She claims similarly mixed feelings about her “Big Love” wardrobe. On one hand, it helped define her character. On the other hand, it was a bummer to look so dowdy week after week. “You want to be desirable to a certain extent, and here I am wearing these horrible outfits and this horrible hair!” She remembers sometimes coming to the set in short shorts and a T-shirt and getting shocked double takes from the crew. “They’d be so startled, like, oh, my God, you have legs?”

Talking about the final season of “Big Love,” Sevigny says Nicki’s energy is channeled into her daughter, and saving her from Nicki’s fate (being forcibly married off at a very young age, among other things).

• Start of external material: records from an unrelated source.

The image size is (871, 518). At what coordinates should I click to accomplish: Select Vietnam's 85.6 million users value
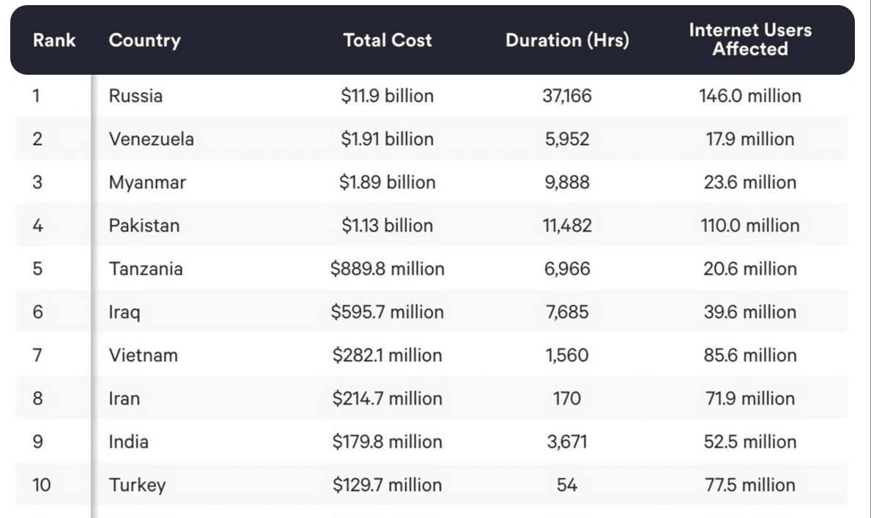coord(750,355)
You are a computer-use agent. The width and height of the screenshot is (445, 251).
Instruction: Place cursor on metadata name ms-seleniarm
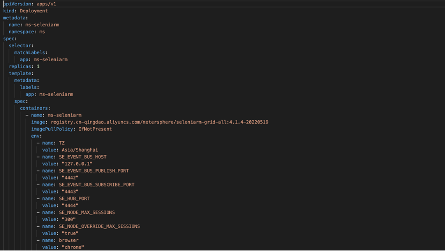tap(42, 25)
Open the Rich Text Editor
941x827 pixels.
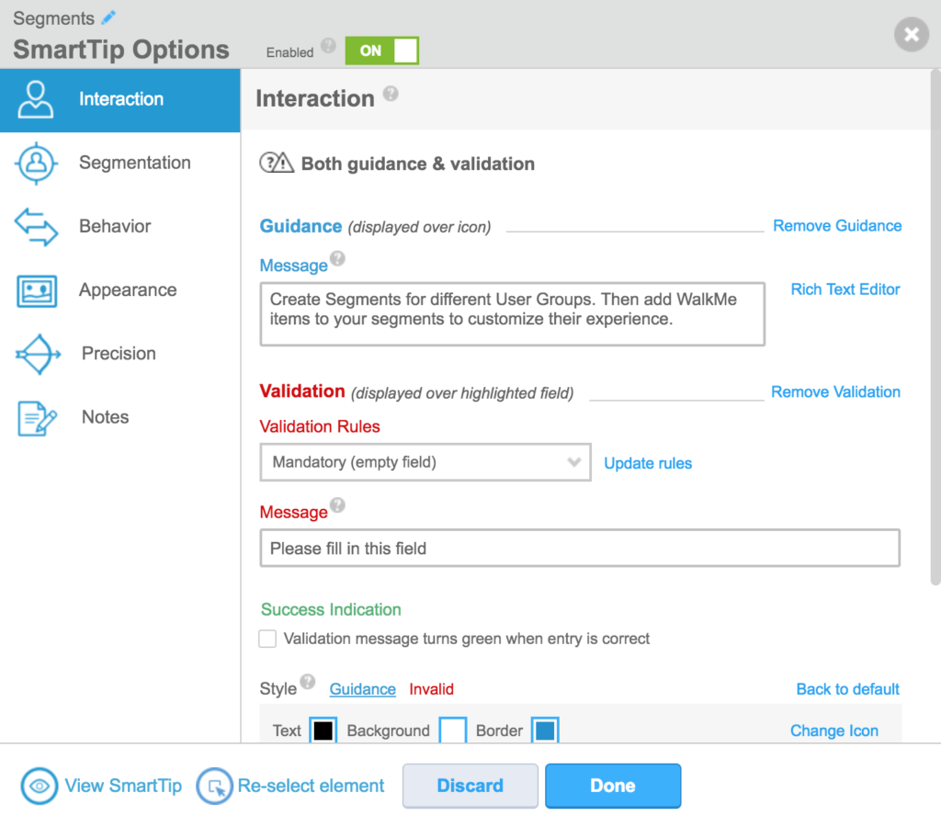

The show’s creators, Mark V. Olsen and Will Scheffer, say they took to heart criticism last season that the show had run amok and chose to narrow their focus this season, zooming in on the Henrickson family unit.

Olsen describes their ambition for the finale as somewhere between the ending of “Six Feet Under” (which followed each character’s storyline into the afterlife) and “The Sopranos” (as open-ended a finish as possible). “I respected [‘The Sopranos’] finale and thought it was intellectually true and honest and smart, but I did not find it emotionally satisfying,’ he says. ‘We want to resolve in an emotionally satisfying way. Those polarities drove the discussion in writers room about how to land it right down the middle.”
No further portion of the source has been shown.